-- Start of RECORDS PROVIDED --

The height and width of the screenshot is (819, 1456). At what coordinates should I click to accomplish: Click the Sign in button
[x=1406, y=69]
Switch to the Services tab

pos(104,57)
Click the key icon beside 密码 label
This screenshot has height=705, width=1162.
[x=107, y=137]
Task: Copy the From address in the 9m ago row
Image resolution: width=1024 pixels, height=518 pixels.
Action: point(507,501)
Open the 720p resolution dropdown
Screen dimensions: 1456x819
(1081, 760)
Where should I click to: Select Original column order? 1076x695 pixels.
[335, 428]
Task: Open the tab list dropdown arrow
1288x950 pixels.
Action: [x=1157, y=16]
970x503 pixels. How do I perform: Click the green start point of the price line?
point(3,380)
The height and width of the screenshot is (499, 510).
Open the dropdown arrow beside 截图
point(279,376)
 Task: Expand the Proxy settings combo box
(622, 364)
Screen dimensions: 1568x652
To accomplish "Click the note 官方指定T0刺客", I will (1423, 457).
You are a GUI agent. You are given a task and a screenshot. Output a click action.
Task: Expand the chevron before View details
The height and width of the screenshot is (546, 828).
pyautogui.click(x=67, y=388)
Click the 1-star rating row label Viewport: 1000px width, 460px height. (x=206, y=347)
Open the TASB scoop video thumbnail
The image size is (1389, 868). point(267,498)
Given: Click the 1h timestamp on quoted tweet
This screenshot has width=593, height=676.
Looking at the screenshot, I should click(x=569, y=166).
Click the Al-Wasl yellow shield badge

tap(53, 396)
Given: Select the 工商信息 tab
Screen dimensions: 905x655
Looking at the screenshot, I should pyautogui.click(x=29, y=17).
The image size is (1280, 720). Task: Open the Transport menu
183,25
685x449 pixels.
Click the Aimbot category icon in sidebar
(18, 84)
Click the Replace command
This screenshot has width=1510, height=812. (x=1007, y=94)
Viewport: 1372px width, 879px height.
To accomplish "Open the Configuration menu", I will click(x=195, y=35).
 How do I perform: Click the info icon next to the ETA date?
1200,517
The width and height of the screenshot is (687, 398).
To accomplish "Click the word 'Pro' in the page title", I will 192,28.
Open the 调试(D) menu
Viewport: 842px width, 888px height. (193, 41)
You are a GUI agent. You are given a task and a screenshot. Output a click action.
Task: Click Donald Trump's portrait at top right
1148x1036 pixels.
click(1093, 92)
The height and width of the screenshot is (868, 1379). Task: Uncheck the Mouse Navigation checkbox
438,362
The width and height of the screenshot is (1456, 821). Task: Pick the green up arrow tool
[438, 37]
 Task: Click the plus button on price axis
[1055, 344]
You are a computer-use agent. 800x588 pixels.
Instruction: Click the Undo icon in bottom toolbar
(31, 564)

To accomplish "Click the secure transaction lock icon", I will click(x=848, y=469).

-- End of RECORDS PROVIDED --

* **YOUR OBJECTIVE**: Quote every line of the data above word for word, from first to last.

* **WORKED ANSWER**:
The height and width of the screenshot is (819, 1456). At what coordinates should I click to accomplish: Click the Sign in button
[x=1406, y=69]
Switch to the Services tab

pos(104,57)
Click the key icon beside 密码 label
This screenshot has height=705, width=1162.
[x=107, y=137]
Task: Copy the From address in the 9m ago row
Image resolution: width=1024 pixels, height=518 pixels.
Action: point(507,501)
Open the 720p resolution dropdown
Screen dimensions: 1456x819
(1081, 760)
Where should I click to: Select Original column order? 1076x695 pixels.
[335, 428]
Task: Open the tab list dropdown arrow
1288x950 pixels.
Action: [x=1157, y=16]
970x503 pixels. How do I perform: Click the green start point of the price line?
point(3,380)
The height and width of the screenshot is (499, 510).
Open the dropdown arrow beside 截图
point(279,376)
 Task: Expand the Proxy settings combo box
(622, 364)
Screen dimensions: 1568x652
To accomplish "Click the note 官方指定T0刺客", I will (1423, 457).
You are a GUI agent. You are given a task and a screenshot. Output a click action.
Task: Expand the chevron before View details
The height and width of the screenshot is (546, 828).
pyautogui.click(x=67, y=388)
Click the 1-star rating row label Viewport: 1000px width, 460px height. (x=206, y=347)
Open the TASB scoop video thumbnail
The image size is (1389, 868). point(267,498)
Given: Click the 1h timestamp on quoted tweet
This screenshot has width=593, height=676.
Looking at the screenshot, I should click(x=569, y=166).
Click the Al-Wasl yellow shield badge

tap(53, 396)
Given: Select the 工商信息 tab
Screen dimensions: 905x655
Looking at the screenshot, I should pyautogui.click(x=29, y=17).
The image size is (1280, 720). Task: Open the Transport menu
183,25
685x449 pixels.
Click the Aimbot category icon in sidebar
(18, 84)
Click the Replace command
This screenshot has width=1510, height=812. (x=1007, y=94)
Viewport: 1372px width, 879px height.
To accomplish "Open the Configuration menu", I will click(x=195, y=35).
 How do I perform: Click the info icon next to the ETA date?
1200,517
The width and height of the screenshot is (687, 398).
To accomplish "Click the word 'Pro' in the page title", I will 192,28.
Open the 调试(D) menu
Viewport: 842px width, 888px height. (193, 41)
You are a GUI agent. You are given a task and a screenshot. Output a click action.
Task: Click Donald Trump's portrait at top right
1148x1036 pixels.
click(1093, 92)
The height and width of the screenshot is (868, 1379). Task: Uncheck the Mouse Navigation checkbox
438,362
The width and height of the screenshot is (1456, 821). Task: Pick the green up arrow tool
[438, 37]
 Task: Click the plus button on price axis
[1055, 344]
You are a computer-use agent. 800x588 pixels.
Instruction: Click the Undo icon in bottom toolbar
(31, 564)

To accomplish "Click the secure transaction lock icon", I will click(x=848, y=469).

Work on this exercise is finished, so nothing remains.